32. In this appeal, respondent No.2 contended that having regard to the age and condition of the appellant vessel, retaining the same in their port become an imminent threat to the ecology and the infrastructure of the said port and the vessel may be released on taking security. The appellant and respondent No.1 did not claim that the vessel is unfit and likely to sink/wreck due to such condition. Though respondent No.2 contended that the appellant and respondent No.1 have filed a collusive petition before the learned Single Judge, there is no basis for the same. The learned Single Judge by the impugned order has directed the appellant to bear the cost of maintenance of the vessel. Under such circumstances, at the appellate stage, it is not viable to adjudicate those issues.
20OSA No.10/2024
33. It is submitted that already before the learned Single Judge an application is filed for appointment of surveyor to value the ship and for sale of the same. Under such circumstances, respondent No.2 can canvass its apprehensions before the learned Single Judge and it would be appropriate for the learned Single Judge to consider the same including the issue of seeking security for the maritime claim, appointment of the valuers etc. That serves the prayer of the appellant in I.A.No.5/2024 filed in this appeal also.
34. Since appeal itself is being disposed of, I.A.Nos.2, 3 and 6 of 2024 being applications for vacating the arrest order and stay of proceedings before the learned Single Judge, do not survive for consideration.

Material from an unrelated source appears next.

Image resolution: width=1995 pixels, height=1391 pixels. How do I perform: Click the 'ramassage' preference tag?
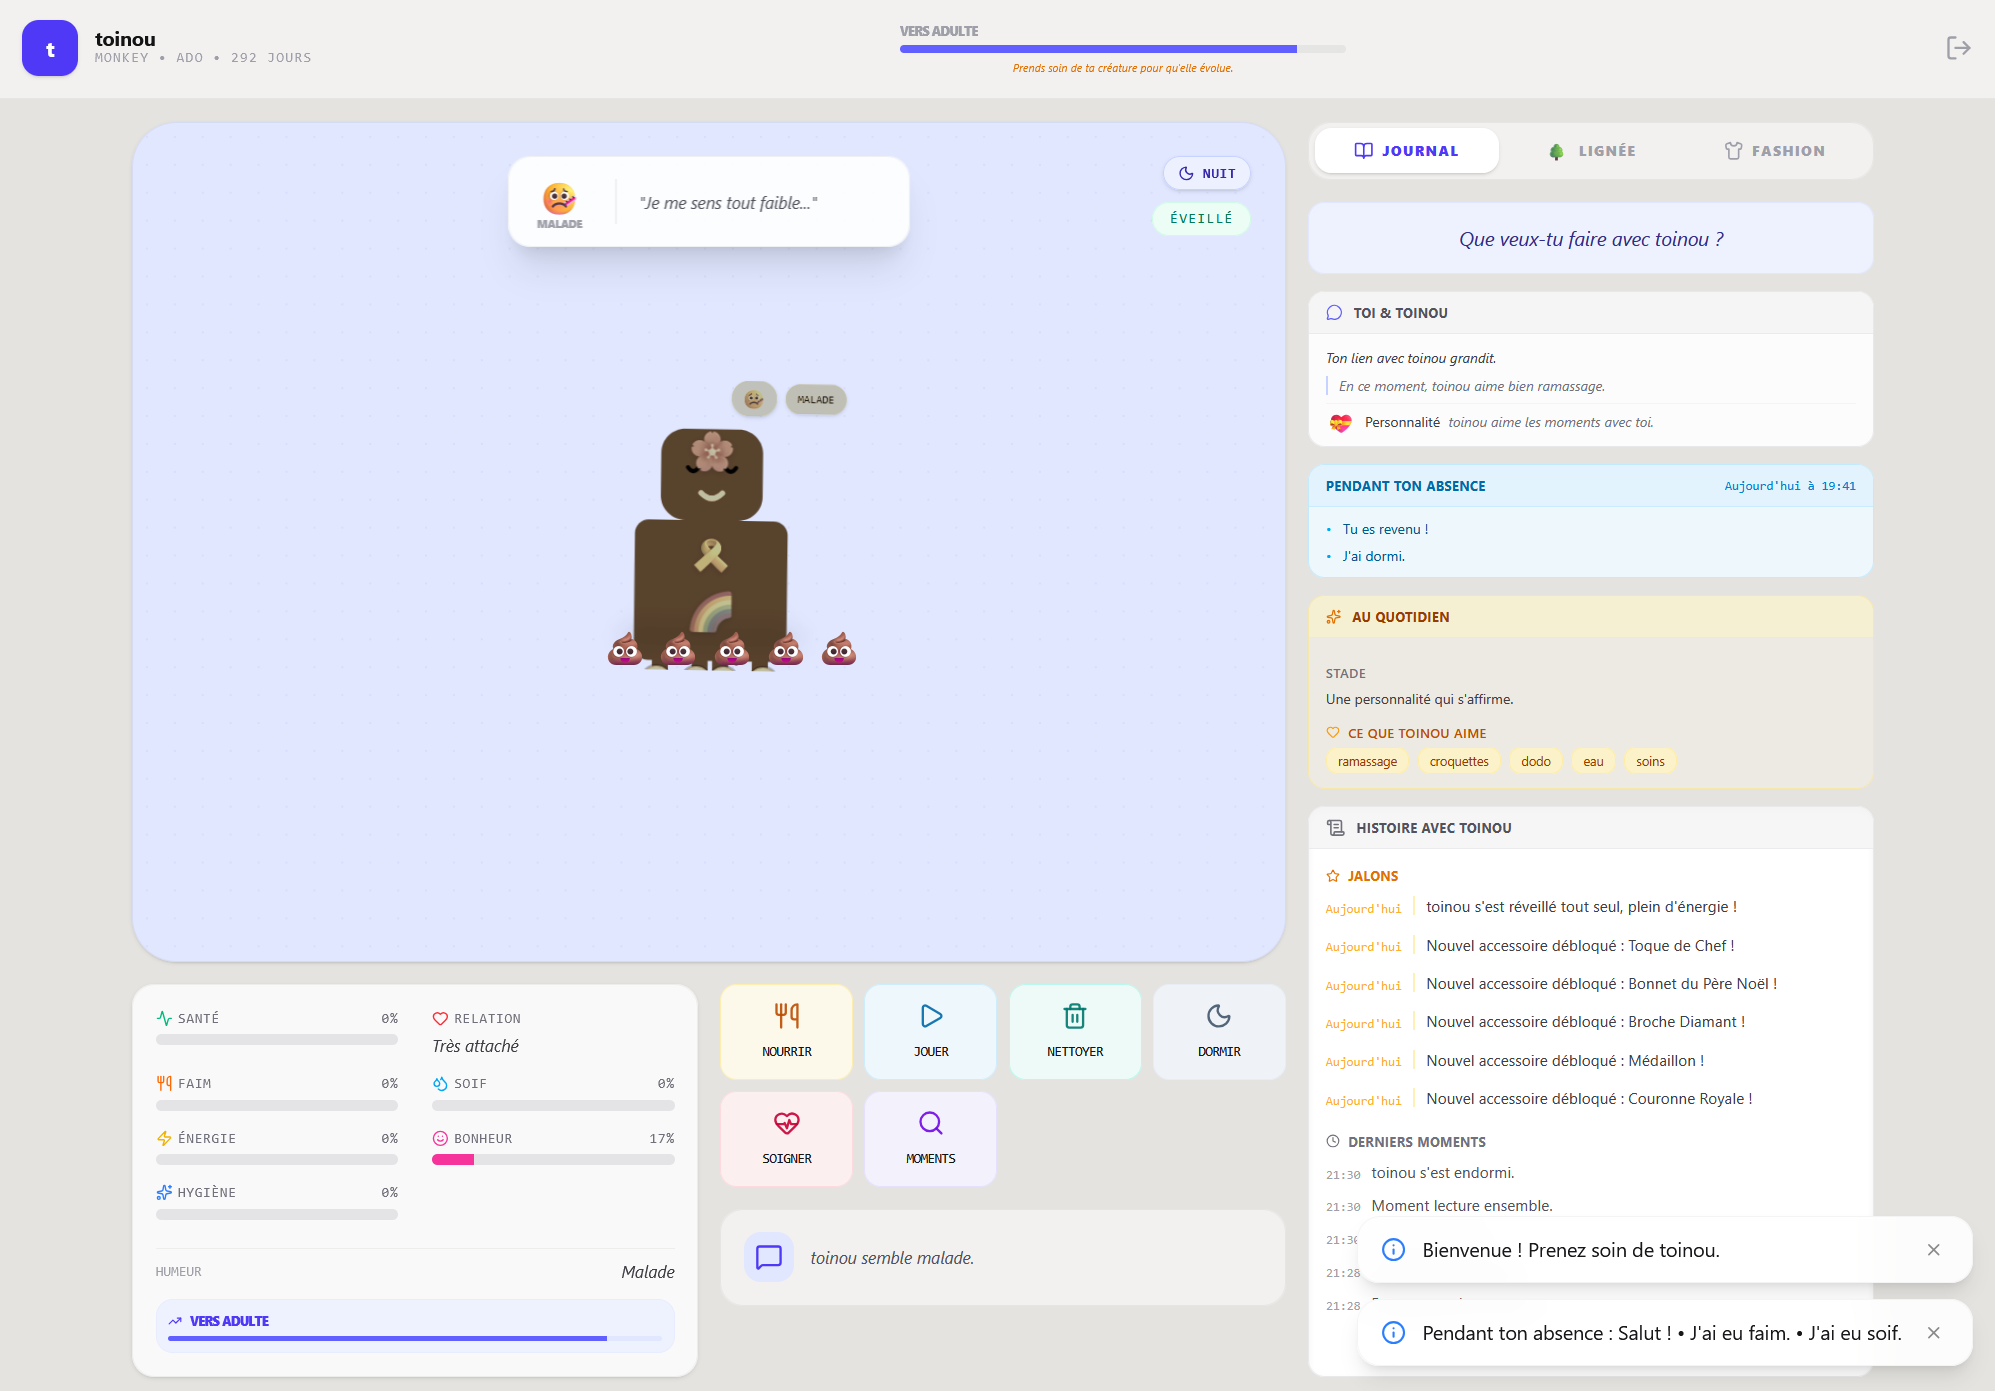click(x=1367, y=761)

In view of the above discussion, we do not find it necessary to refer to the various judgments relied on by learned Counsel for the appellant as they do not advance the appellant's case.
35. Learned Single Judge on judicious appreciation of all the contentions raised by the parties and the material produced before it has passed a well reasoned order. No speck of arbitrariness or perversity is found in the said order. Therefore the following:
21OSA No.10/2024
ORDER The appeal is dismissed with costs.
Pending IAs stood disposed of in terms of the observations made during the course of the above judgment.